Ahlers has now invested in, and become the CEO, of Podio, a hot new startup out of his home town of Copenhagen. I’d heard excited whisperings of the company when I was in the city recently, and indeed, Podio has been around for one and a half years as a boostrapped project, but with big ideas. It’s now open via invitations – either from Podio or from existing users – and it’s pretty awesome.
Podioʼs ʻsocial work platformʼ is best described as a Facebook for companies, but that doesn’t really do it justice. We’re talking a full work platform with messaging, calendars, tasks and contact management – not just another project management space. Perhaps the closest comparison is with Yammer where you are presented with a feed of information about what is going on inside your company. So it’s fascinating that today Yammer has announced plans to create a full social network for the enterprise as well. Interesting times.
I know there are several startups out there offering social platforms for work and collaboration, among them Trampoline Systems and Huddle (which now has $10m in the bank), but having seen Podio, I have to say it’s one of the best of these type I’ve seen yet, and that is no exaggeration.
It gives users the ability to build their own ‘apps’ without any technical knowledge, and allows for almost endless customisation. Over 2,000 apps have already been built by users, which include CRM systems, meeting planners, process facilitation, recruiting, contract drafting and employee feedback. There’s even an app store where users can use apps created by others, or share their own apps for others to use.

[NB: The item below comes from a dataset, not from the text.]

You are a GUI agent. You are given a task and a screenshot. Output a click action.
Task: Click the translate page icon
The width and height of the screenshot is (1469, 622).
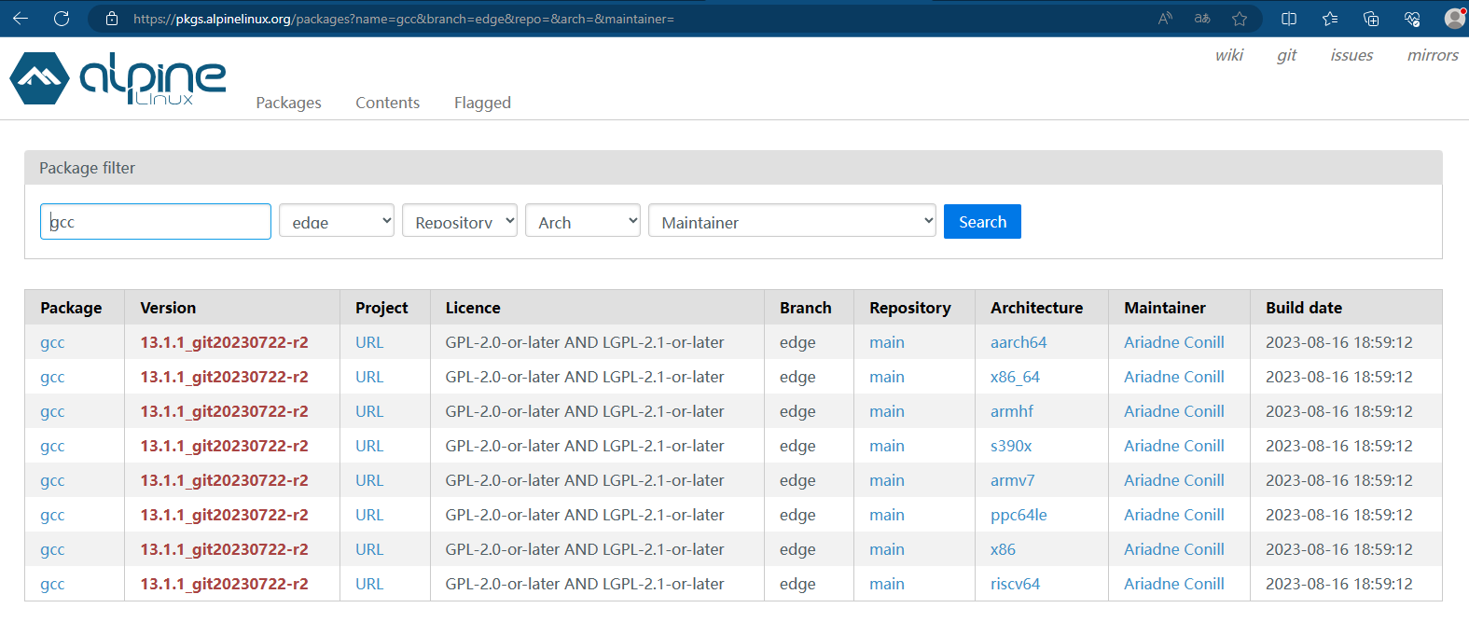(x=1202, y=19)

Podio is building a multinational German, French, UK and Danish team at the Copenhagen base which now number 12. Thomas Madsen-Mygdal is Chairman.
Over the next few months Podio will be releasing the platform, opening an API, mobile apps and is looking to expand in several countries. But although there is an enterprise play here, Podio is also looking to grow virally, direct to small companies, not unlike Basecamp.